Pour nommer ces trois postures, on est allé puiser dans la théorie narratologique, en l’occurrence celle des focalisations proposée par Gérard Genette : ainsi, à l’instar des focalisations internes, externes, et omniscients, on pourrait également retrouver des musiciens internes (le musicien est abordé comme un personnage de musicien au sein de la représentation), externes (le musicien a principalement pour rôle d’accompagner et soutenir l’ensemble de la représentation et ne fait pas partie de la fable, s’il y en a une) et omniscients (le musicien est à mi-chemin entre le niveau de réalité des personnages de la représentation et celui de la représentation elle-même, il voit tout et sait tout). Il ne s’agit

pas de définir laquelle est la plus cohérente ou la plus intéressante artistiquement : elles le sont à priori toutes et dépendent du parti-pris de mise en scène. Cependant, on constate que la posture externe, plus « fonctionnelle », domine largement dans les productions québécoises observées. On peut également constater que selon les formes d’art vivant, on proposera au musicien des fonctions plus ou moins habituelles ou audacieuses : ainsi, les spectacles jeunes publics ou de cirque proposent plus de diversité de postures en ce qui concerne le musicien. À l’inverse, dans les spectacles théâtraux plus « traditionnels », il est rare d’avoir des musiciens autres que du type externe.

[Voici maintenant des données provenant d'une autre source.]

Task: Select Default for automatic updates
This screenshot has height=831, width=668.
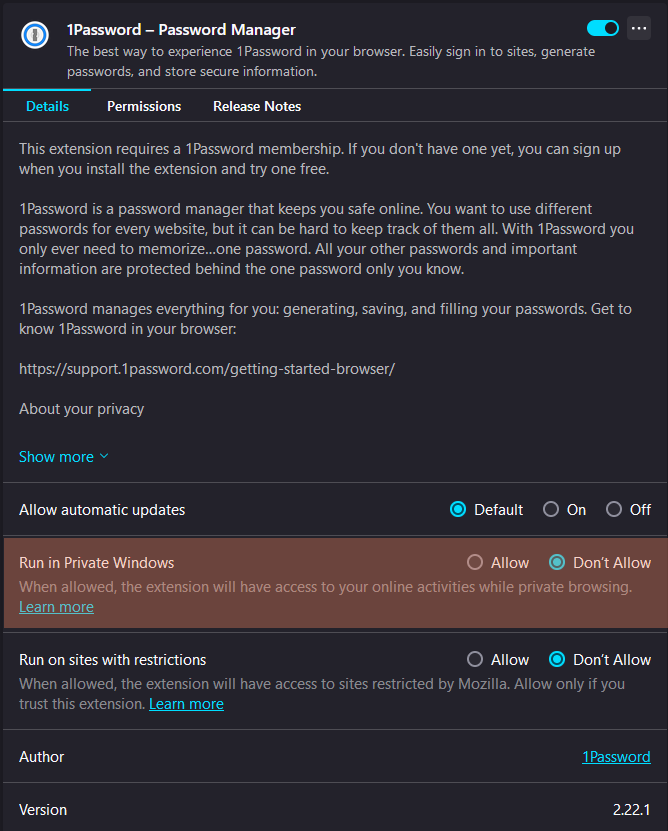Action: 458,510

Ainsi, les formes en elles-mêmes sont également à prendre en compte dans le traitement et l’intégration à l’ensemble de l’interprète musical : les attentes du public quant à la forme, tout comme des questions budgétaires ou de production peuvent avoir une influence sur la posture qui sera adoptée par celui-ci. Les formes non-occidentales évoquées en fin de chapitre pourraient également venir nuancer et enrichir ces classifications sommaires. Dans la partie création à suivre, on a tâché de garder en tête ces postures et ces fonctions afin d’identifier et de choisir les plus pertinentes à la construction du projet. Si on a mis de côté le jugement de valeur entre les postures, on a cependant retenu une d’entre elles qui semblait la plus enrichissante pour le travail à venir, en l’occurrence la posture omnisciente : je souhaitais, en tant que metteuse en scène, intégrer totalement le musicien à la création. Cette posture étant plus rare et probablement plus complexe à réaliser, dans la mesure où le musicien doit s’éloigner considérablement de sa zone de confort pour y parvenir, de nombreuses étapes ont été nécessaires afin de dégager des stratégies pour atteindre cette posture omnisciente de l’interprète musical. Ces étapes seront exposées dans le chapitre suivant qui détaille les premières approches puis les laboratoires spécifiques élaborés pour arriver à cette posture omnisciente du musicien.